On sait actuellement que des mutations plus rares dans les exons 3 et 4 du gène KRAS et des mutations dans les exons 2, 3 et 4 du gène NRAS peuvent entraîner une résistance des tumeurs aux médicaments anti-EGFR. Dans l’ensemble, les mutations RAS ont été identifiées dans plusieurs études comme des biomarqueurs prédictifs négatifs d’un traitement anti-EGFR dans le mCRC. Les données disponibles et à venir doivent donc être interprétées dans le contexte de ces analyses récemment publiées (FIRE-3, PEAK, OPUS, PRIME, CRYSTAL).
Dans tous les cas, une évaluation précise des patients pour le traitement anti-EGFR est essentielle et le dépistage des mutations K-RAS ainsi que N-RAS est indispensable. En Suisse, le cétuximab est autorisé pour le traitement des patients atteints de mCRC exprimant l’EGFR et de type sauvage RAS, en association avec FOLFIRI ou FOLFOX ou en monothérapie, lorsqu’un traitement à base d’oxaliplatine et d’irinotécan a échoué ou en cas d’intolérance à l’irinotécan.
“De plus, des données sur les taux de réponse ou la durée du traitement sont encore attendues. Toutes ces analyses doivent encore montrer quels sont les patients qui bénéficieront le plus de chaque traitement. D’après les données préliminaires, nous savons qu’il n’y a pas de grandes différences en termes de qualité de vie”, ajoute-t-il.
Aucun nouvel effet indésirable n’a été constaté : Les toxicités de grade 3 (ou plus) les plus fréquentes sous bevacizumab étaient l’hypertension (7%) et les événements gastro-intestinaux (2%). Pour le cétuximab, on a observé le plus souvent une diarrhée (11%) et une éruption cutanée ressemblant à de l’acné (7%). Seuls 29,6% de tous les patients ont dû arrêter le traitement en raison d’une progression.

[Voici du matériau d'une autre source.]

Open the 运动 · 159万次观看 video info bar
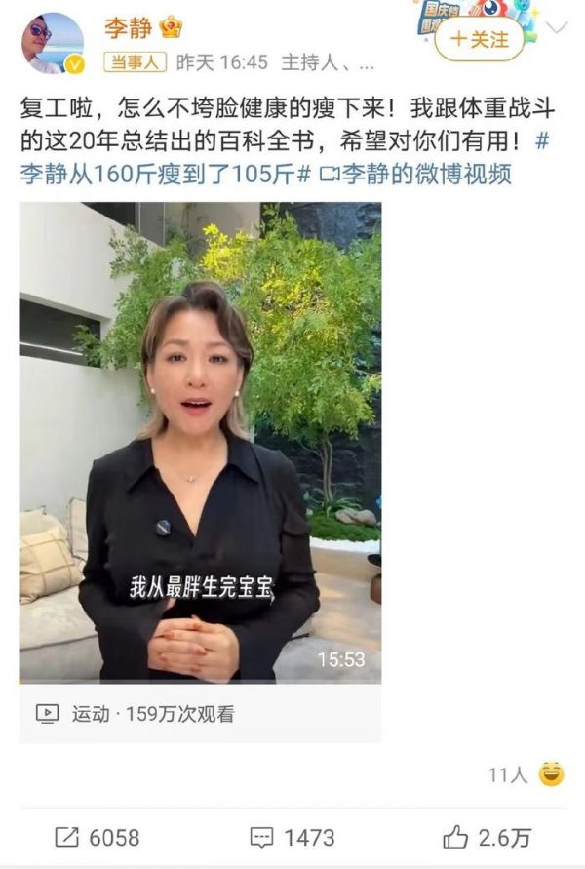This screenshot has width=585, height=869. pos(201,713)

Source : 50e réunion annuelle de l’American Society of Clinical Oncology (ASCO), 30 mai – 3 juin 2014, Chicago
Littérature :
- Venook AP, et al : CALGB/SWOG 80405 : Phase III trial of irinotecan/5-FU/leucovorin (FOLFIRI) or oxaliplatin/5-FU/leucovorin (mFOLFOX6) with bevacizumab (BV) or cetuximab (CET) for patients (pts) with KRAS wild-type (wt) untreated metastatic adenocarcinoma of the colon or rectum (MCRC). J Clin Oncol 2014 ; 32 : 5s (suppl ; abstr LBA3).